Sunday, December 4, 2016

Lewis, The Undoing Project

Assume you’ve never heard of Michael Lewis but you’ve read a slew of books and papers about behavioral finance. You might decide to skip this one, figuring it’s more of the same. Put that cognitive bias aside. The Undoing Project (W. W. Norton) is a moving account of the incredibly productive but eventually fraught friendship of Daniel Kahneman and Amos Tversky.

Michael Lewis, the author of such best sellers as Flash Boys, The Big Short, Moneyball, The Blind Side, and Liar’s Poker, is a consummate storyteller. In many fields algorithms may trump experts, but so far writing is not one of them. We still rely on skilled writers to tell us stories we need and want to hear. The Undoing Project is one of those stories.

Other than their brilliance and their commitment to the defense of Israel, Kahneman and Tversky had little in common. Kahneman was insecure, moody, “like Woody Allen, without the humor.” Yet he was a brilliant teacher and bounced from one enthusiasm to another, trying anything, readily accepting failure, moving on. Tversky was the life of the party, an intellectual magnet who “had a preternatural gift for doing only precisely what he wanted to do. … He didn’t pretend to be interested in whatever others expected him to be interested in—God help anyone who tried to drag him to a museum or a board meeting.”

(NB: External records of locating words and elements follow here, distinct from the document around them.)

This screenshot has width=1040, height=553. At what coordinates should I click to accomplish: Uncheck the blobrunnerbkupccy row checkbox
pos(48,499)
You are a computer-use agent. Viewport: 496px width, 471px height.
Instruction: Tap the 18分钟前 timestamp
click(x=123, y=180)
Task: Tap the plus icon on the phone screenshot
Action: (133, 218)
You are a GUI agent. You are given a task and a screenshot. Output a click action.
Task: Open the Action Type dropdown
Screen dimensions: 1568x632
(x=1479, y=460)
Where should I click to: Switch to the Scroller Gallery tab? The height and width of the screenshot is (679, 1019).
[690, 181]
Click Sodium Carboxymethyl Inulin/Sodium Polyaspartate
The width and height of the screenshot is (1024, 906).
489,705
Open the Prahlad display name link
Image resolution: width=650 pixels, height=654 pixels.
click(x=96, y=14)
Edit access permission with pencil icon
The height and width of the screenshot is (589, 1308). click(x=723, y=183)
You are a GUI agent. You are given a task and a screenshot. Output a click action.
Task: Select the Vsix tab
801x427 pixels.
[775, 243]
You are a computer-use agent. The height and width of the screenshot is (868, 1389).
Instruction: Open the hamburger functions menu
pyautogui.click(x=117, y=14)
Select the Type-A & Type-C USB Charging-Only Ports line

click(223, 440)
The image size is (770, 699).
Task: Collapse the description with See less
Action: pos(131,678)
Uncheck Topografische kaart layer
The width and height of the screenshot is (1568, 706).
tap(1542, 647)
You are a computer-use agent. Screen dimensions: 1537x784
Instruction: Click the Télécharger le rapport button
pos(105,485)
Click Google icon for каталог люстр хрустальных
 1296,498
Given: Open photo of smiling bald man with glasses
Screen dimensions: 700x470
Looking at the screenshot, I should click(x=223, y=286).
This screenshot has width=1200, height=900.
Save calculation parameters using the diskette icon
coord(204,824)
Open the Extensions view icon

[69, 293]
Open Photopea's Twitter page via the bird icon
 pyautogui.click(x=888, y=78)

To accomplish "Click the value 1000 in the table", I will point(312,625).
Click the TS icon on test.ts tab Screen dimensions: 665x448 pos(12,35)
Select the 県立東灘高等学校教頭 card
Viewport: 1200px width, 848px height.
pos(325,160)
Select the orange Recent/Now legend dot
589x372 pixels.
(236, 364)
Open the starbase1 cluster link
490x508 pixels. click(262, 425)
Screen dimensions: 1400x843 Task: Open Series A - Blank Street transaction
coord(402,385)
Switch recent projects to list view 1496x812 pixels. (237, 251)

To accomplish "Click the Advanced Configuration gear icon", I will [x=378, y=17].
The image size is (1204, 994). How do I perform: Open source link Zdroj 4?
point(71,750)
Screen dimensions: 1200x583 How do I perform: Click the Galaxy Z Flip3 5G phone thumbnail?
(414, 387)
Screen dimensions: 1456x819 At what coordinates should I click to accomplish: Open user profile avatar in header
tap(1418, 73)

The intense collaboration between these two men produced work that changed the way we think about decision making, risk taking, predicting, our own inherently flawed rationality. It gave rise, at least in some circles, to a collective self-doubt—doubt that we could make wise investing decisions, for instance. And to more of a reliance on models that may exploit cognitive biases but don’t themselves succumb to them.

Although Lewis describes some of the most important discoveries of Kahneman and Tversky, his book is at heart a poignant drama. Dare I admit I cried at the end?

For those who expect something other than emotion from me, here are some notes that Tversky took on conversations he had with Kahneman in 1972, “early fodder” for their paper on how people make predictions, usually quite badly.

People predict by making up stories
People predict very little and explain everything
People live under uncertainty whether they like it or not
People believe they can tell the future if they work hard enough
People accept any explanation as long as it fits the facts
The handwriting was on the wall, it was just the ink that was
  invisible

People often work hard to obtain information they already have
  And avoid new knowledge
Man is a deterministic device thrown into a probabilistic Universe
In this match, surprises are expected
Everything that has already happened must have been inevitable


Since I had no commitments on Thanksgiving, I spent the day reading The Undoing Project. It was a true feast. We should give thanks for people like Daniel Kahneman, Amos Tversky, and Michael Lewis.